Probabilmente la vicenda dei Martiri Turritani va legata all’applicazione del secondo e del terzo editto di persecuzione contro il clero emanati nel 303: infatti secondo quanto racconta la più antica testimonianza letteraria del martirio, la Passio Sanctorum Martyrum Gavini, Proti et Ianuarii  del XII secolo, nell’antica colonia romana di Turris Libisonis due religiosi nati in Sardegna e cresciuti in civitate Turritana, il presbitero Proto e il suo diacono Gianuario, vennero denunciati al governatore romano della Sardegna e della Corsica Barbaro perché si ostinavano a predicare la religione cristiana in un’area suburbana della città, il  Mons Agellus  (toponimo che rimanda al quartiere della città odierna e che ospiterà in seguito la Basilica romanica dedicata ai Martiri). Barbaro li fece convocare in Corsica, condannando in un primo momento Proto all’esilio nell’isola Cornicularia, (probabilmente un’isola dell’arcipelago della Maddalena) e trattenendo presso di sé il giovane Gianuario, mentre in un secondo tempo, rientrato in Sardegna a Turris con il giovane diacono e richiamato dall’esilio Proto, dopo aver sottoposto di nuovo inutilmente i due religiosi alla proposta di abiurare la loro fede e alla tortura, li imprigionò entrambi prima di eseguire la condanna a morte, affidandone la custodia al soldato Gavino. Quest’ultimo, folgorato dallo spirito con il quale i due prigionieri accettarono di subire pene atroci perseverando nella loro fede in Cristo, convertitosi, li lasciò liberi di nascondersi in una grotta alla periferia della città; per questo atto di insubordinazione fu processato al cospetto del governatore Barbaro, che lo condannò a morte per non aver rinunciato alla nuova fede appena abbracciata.

=== CONSEGNA ===
Rispondi in breve, in base al brano sui Martiri Turritani:
(a) A quale secolo risale la Passio Sanctorum Martyrum Gavini, Proti et Ianuarii?
(b) In quale isola Barbaro condannò Proto all'esilio in un primo momento?
(c) A chi affidò Barbaro la custodia dei due religiosi imprigionati?
Per rispondere serve soltanto il brano, senza ricorrere ad altre fonti.

=== DATI GREZZI ===
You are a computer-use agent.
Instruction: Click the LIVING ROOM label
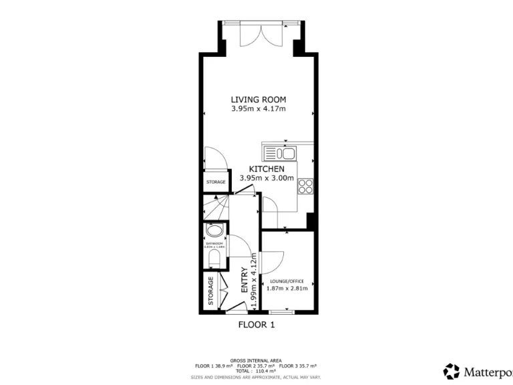258,100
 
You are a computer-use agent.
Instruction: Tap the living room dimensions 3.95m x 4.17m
258,109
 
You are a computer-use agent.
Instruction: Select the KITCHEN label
267,169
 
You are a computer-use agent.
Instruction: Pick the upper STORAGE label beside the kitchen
215,182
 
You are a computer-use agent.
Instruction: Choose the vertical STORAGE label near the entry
210,291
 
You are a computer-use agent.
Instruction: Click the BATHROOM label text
214,244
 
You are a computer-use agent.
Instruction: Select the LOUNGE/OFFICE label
287,281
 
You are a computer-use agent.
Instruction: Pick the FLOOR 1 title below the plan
256,325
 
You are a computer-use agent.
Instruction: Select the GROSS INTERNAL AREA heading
256,360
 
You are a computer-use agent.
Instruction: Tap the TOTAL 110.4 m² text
256,370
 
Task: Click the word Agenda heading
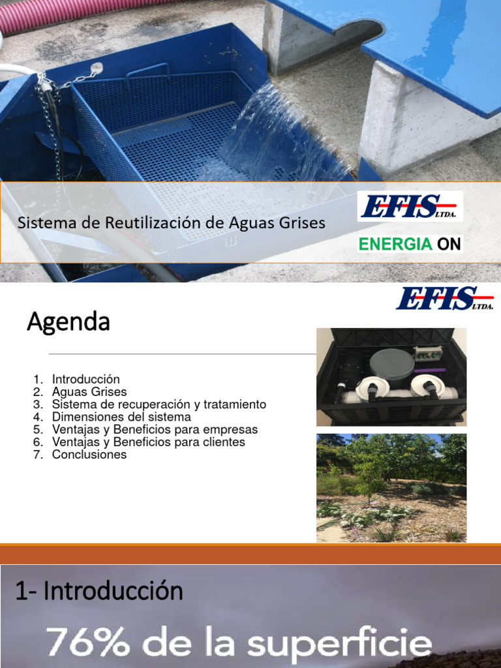(68, 322)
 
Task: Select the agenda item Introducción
(86, 379)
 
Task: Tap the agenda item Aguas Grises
(89, 392)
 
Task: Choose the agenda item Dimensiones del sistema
(121, 417)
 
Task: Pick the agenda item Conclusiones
(89, 455)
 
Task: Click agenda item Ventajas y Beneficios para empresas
(155, 430)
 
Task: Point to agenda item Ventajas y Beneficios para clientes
(148, 442)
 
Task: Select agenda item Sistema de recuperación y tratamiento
(159, 404)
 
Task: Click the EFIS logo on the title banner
(410, 207)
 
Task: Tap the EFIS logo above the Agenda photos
(444, 299)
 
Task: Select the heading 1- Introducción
(99, 591)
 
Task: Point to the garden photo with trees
(391, 487)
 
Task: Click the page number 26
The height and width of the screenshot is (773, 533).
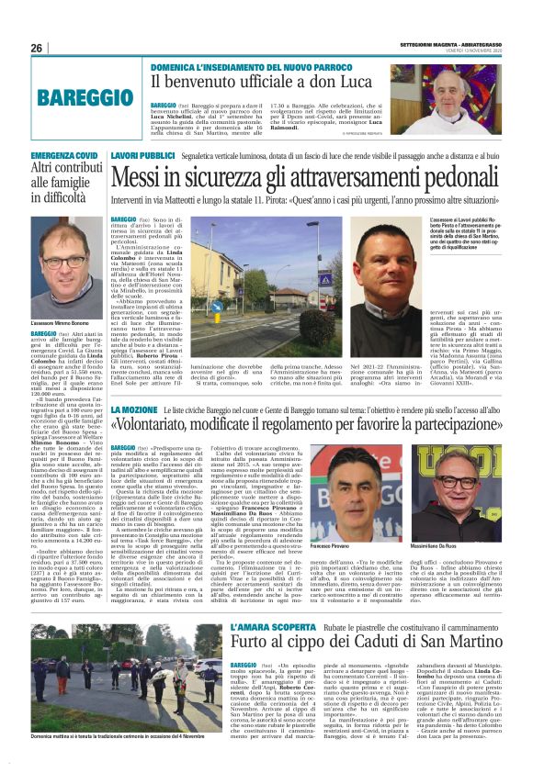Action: pyautogui.click(x=37, y=48)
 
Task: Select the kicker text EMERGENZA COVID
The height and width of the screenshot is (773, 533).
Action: pyautogui.click(x=64, y=157)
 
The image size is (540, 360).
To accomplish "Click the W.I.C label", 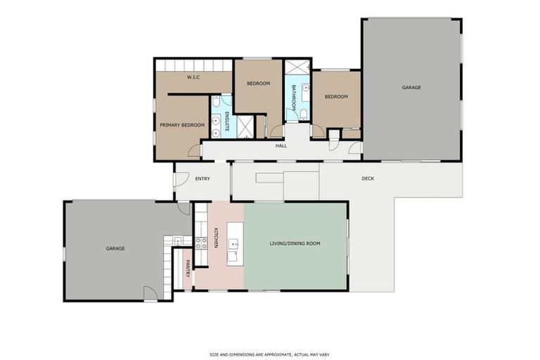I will [x=193, y=77].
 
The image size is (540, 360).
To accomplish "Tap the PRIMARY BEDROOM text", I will [x=182, y=125].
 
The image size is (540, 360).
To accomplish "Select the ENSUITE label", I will [x=226, y=124].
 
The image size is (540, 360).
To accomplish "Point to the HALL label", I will [x=281, y=146].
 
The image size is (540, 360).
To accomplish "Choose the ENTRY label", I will [x=202, y=179].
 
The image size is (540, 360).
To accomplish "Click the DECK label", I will [x=368, y=179].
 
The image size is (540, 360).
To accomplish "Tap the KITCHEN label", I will [x=216, y=237].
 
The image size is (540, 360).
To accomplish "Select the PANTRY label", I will [x=188, y=269].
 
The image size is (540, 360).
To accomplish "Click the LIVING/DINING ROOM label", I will [x=295, y=243].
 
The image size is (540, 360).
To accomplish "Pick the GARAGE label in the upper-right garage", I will [x=411, y=88].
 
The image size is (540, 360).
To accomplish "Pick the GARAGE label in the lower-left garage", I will [x=115, y=248].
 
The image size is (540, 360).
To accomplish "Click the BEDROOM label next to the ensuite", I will [x=258, y=84].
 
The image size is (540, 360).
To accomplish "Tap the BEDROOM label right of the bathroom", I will [x=336, y=96].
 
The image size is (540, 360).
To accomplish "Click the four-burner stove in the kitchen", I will [x=200, y=243].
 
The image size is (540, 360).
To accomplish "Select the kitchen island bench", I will [x=235, y=244].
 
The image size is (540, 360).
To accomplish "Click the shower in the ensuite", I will [x=245, y=127].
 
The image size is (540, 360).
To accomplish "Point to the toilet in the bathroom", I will [x=304, y=113].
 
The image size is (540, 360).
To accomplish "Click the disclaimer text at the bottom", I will [x=269, y=354].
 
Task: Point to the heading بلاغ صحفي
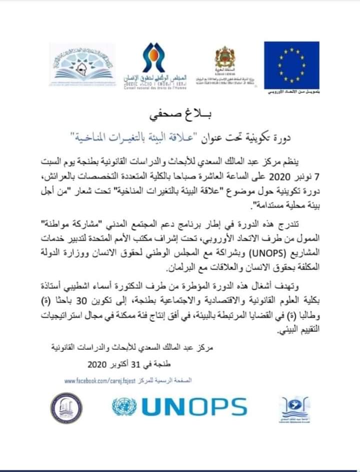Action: [180, 116]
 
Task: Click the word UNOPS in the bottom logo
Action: [194, 406]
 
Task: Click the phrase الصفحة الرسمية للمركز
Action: [168, 381]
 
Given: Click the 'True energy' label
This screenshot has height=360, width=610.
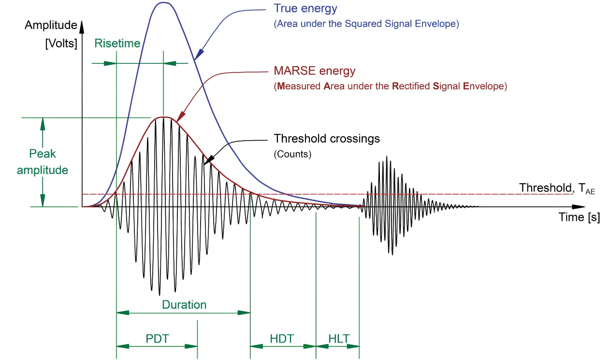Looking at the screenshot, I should click(x=305, y=9).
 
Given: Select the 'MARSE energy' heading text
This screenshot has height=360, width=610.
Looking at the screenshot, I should click(x=314, y=71).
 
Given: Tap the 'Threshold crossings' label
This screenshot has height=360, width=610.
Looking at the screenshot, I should click(x=327, y=139).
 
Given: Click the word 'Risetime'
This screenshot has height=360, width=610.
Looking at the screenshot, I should click(x=117, y=43).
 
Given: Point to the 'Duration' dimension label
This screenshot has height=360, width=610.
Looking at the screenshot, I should click(x=184, y=305).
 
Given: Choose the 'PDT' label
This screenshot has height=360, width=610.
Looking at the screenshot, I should click(x=157, y=338).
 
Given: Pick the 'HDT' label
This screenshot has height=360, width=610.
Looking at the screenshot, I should click(x=282, y=338).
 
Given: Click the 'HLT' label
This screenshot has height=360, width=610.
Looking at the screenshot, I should click(x=338, y=338).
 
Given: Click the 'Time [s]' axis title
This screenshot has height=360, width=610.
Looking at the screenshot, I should click(x=579, y=217).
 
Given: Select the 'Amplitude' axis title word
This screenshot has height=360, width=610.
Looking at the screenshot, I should click(x=51, y=25).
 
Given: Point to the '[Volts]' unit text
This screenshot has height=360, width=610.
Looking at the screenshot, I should click(x=61, y=43).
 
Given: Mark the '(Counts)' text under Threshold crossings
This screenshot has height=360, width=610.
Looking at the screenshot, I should click(x=292, y=155).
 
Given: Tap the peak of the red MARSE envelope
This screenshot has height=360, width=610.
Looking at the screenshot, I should click(x=164, y=117).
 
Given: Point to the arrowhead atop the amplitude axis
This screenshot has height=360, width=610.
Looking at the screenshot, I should click(x=83, y=24).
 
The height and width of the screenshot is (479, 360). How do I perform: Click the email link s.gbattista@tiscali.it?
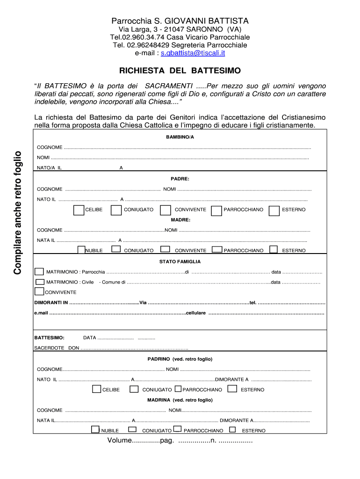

=== SOLUZIONE ===
(a) Al XII secolo.
(b) Nell'isola Cornicularia.
(c) Al soldato Gavino.